PZMQB – PARQUE ZOOLÓGICO MUNICIPAL QUINZINHO DE BARROS
Zoológico de Sorocaba

Em 1916, foi criado oficialmente em Sorocaba, o primeiro “Jardim dos Bichos”, na Praça Frei Baraúna, que durou aproximadamente até 1930, mantendo-se espécies da fauna brasileira como jacarezinho, bicho-preguiça, onça, veado, macacos, serpentes e aves, especialmente araras.

Desde 1930, não se tem notícia de outro Zoológico em Sorocaba, até 1965, quando a Prefeitura Municipal de Sorocaba determinou o aproveitamento de extensa faixa marginal do rio Sorocaba, construindo um interessante Jardim para recreio da população.

Alguns moradores da vizinhança sugeriram a colocação de alguns animais para o embelezamento da área, colocando em exposição algumas aves, depois apareceram outras aves, dois macacos-pregos, construiu-se um aquário e com este acervo estava iniciado o segundo “Jardim dos Bichos”, chamado “Jardim da Margem” ou “Marginal”, inaugurado festivamente em 1966.

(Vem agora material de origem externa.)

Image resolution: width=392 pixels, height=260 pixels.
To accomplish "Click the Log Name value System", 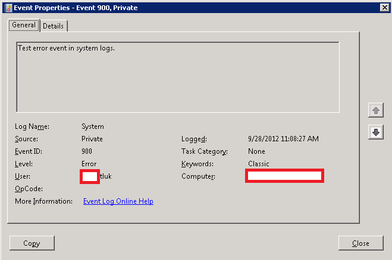I will 93,126.
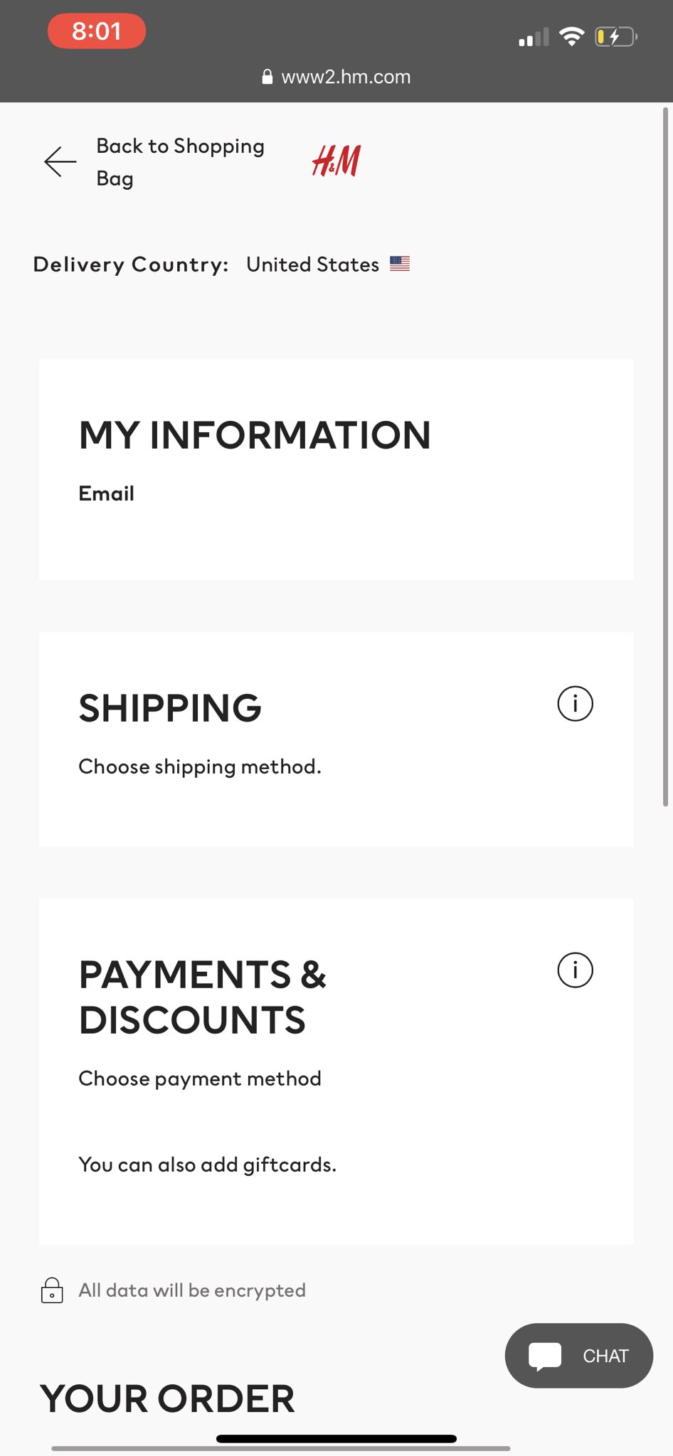Tap the chat bubble icon
Screen dimensions: 673x1456
[545, 1356]
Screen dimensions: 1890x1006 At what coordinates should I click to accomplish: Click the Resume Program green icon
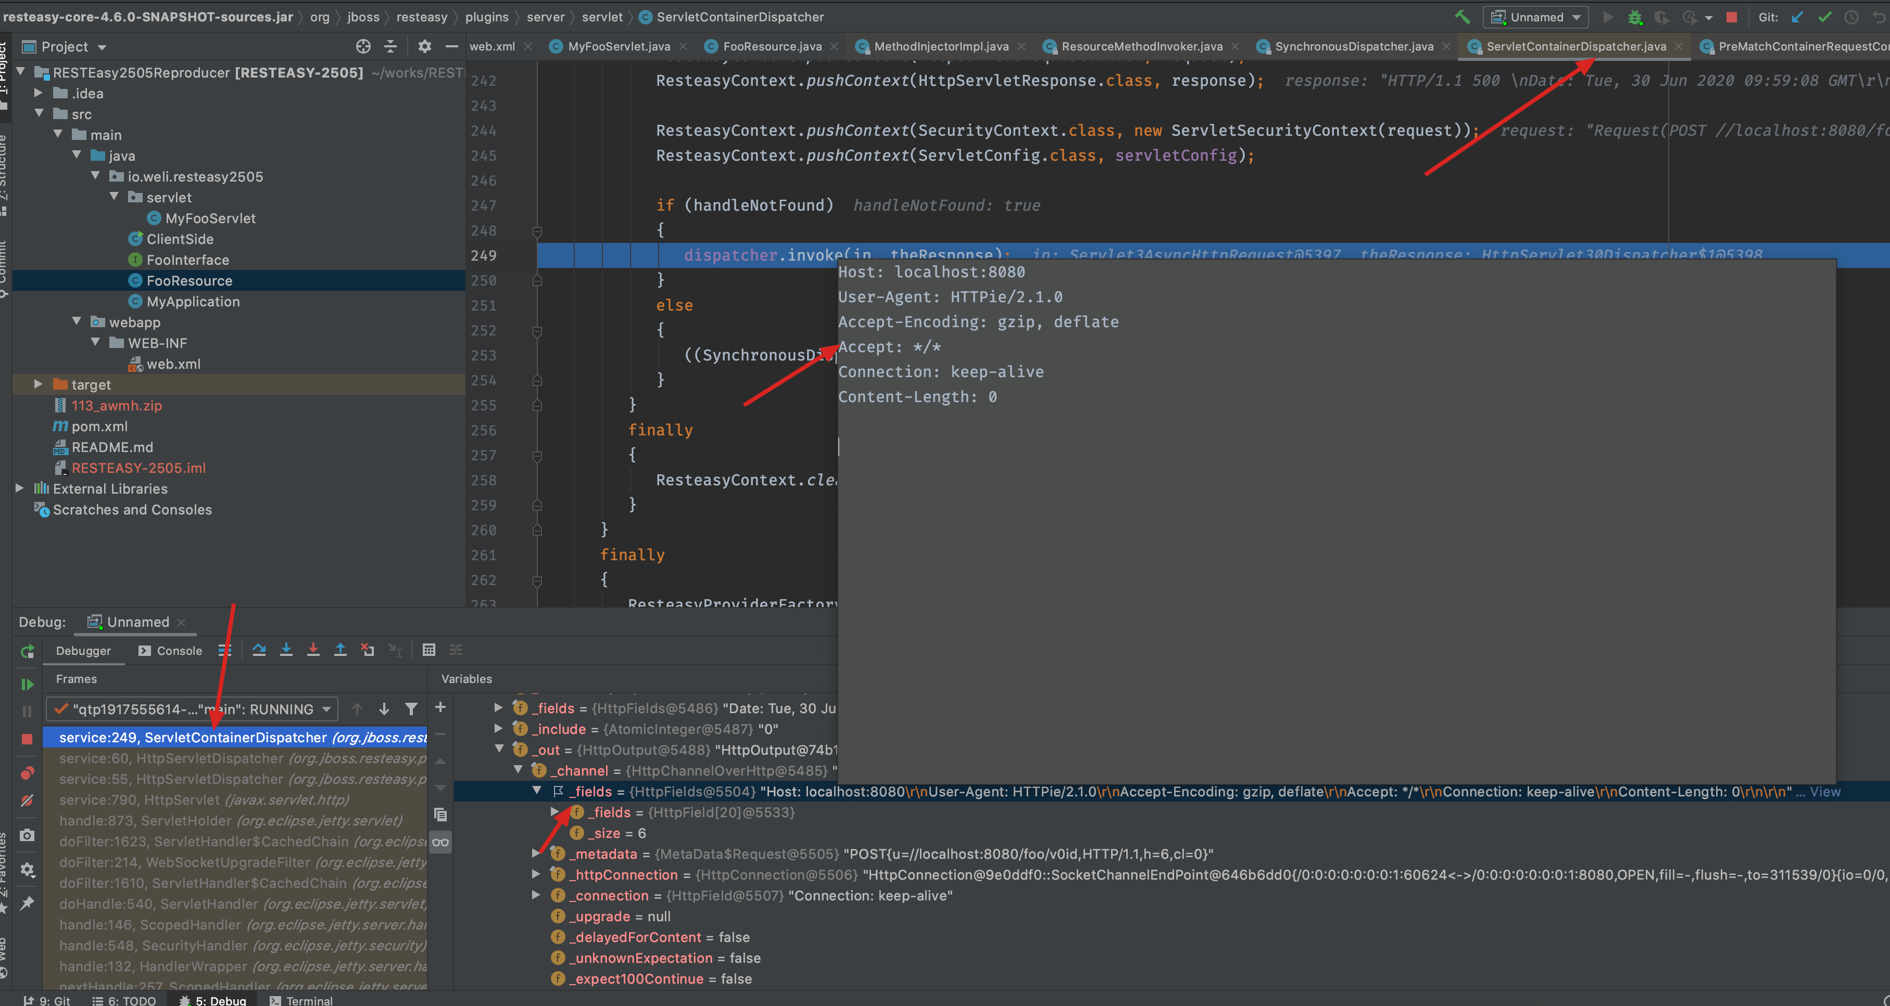tap(27, 684)
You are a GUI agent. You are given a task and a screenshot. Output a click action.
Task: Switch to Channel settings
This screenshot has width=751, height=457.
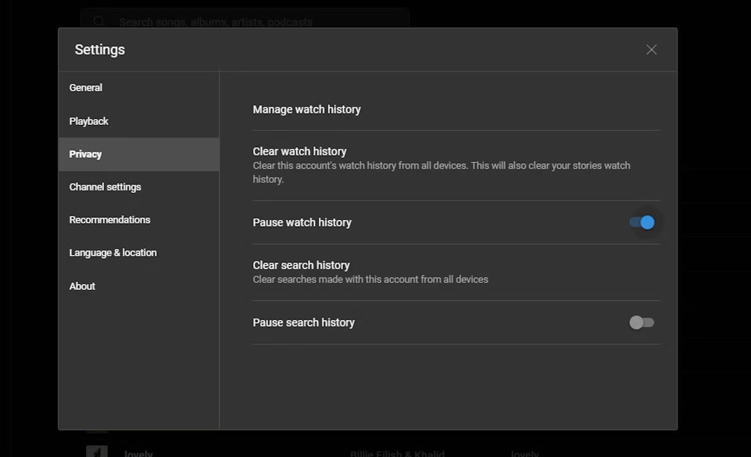pyautogui.click(x=105, y=186)
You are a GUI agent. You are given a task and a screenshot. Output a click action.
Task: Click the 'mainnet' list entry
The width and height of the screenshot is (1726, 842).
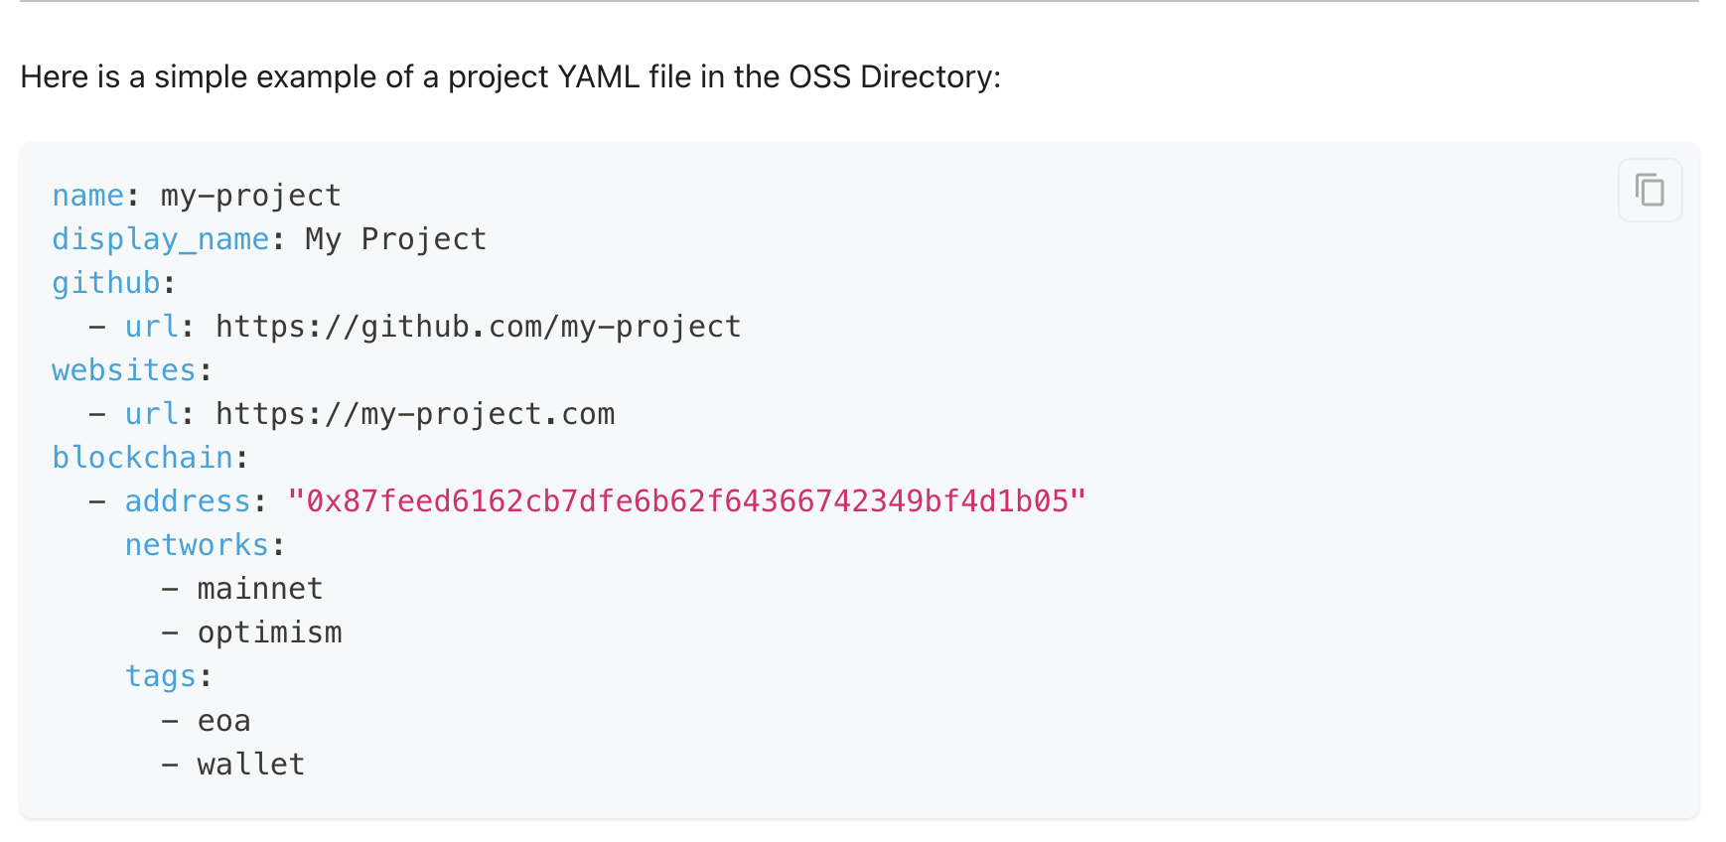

Na época, a Prefeitura Municipal de Sorocaba estava empenhada nas negociações com a velha chácara “Quinzinho de Barros”, de propriedade da família Prestes de Barros.

Em 30/11/1966 realizou-se a transferência da chácara para a Prefeitura Municipal de Sorocaba, através de escritura de desapropriação amigável da seguinte forma:

Os animais existentes no “Jardim da Margem” foram transferidos para chácara, dando origem ao Parque Zoológico Municipal Quinzinho de Barros, inaugurado em 20/10/1968.

Hoje, o Parque Zoológico Municipal Quinzinho de Barros é um jardim zoológico situado na Vila Hortência, dentro da região sul da cidade de Sorocaba, estado de São Paulo, sendo considerado o segundo zoológico do Brasil em número de espécies.

Com uma área de cerca de 130.000 m² (128.741,41 m²), tem em seu interior uma faixa de Mata Atlântica de transição em estágio secundário, um lago, o Museu Histórico Sorocabano e abrigava em 1992, segundo levantamento feito pela Sociedade de Zoológicos do Brasil, um total de 1487 espécimes de 353 espécies entre mamíferos, aves e répteis, sendo 70% pertencentes à fauna brasileira, tendo dentre elas 36 espécies ameaçadas de extinção.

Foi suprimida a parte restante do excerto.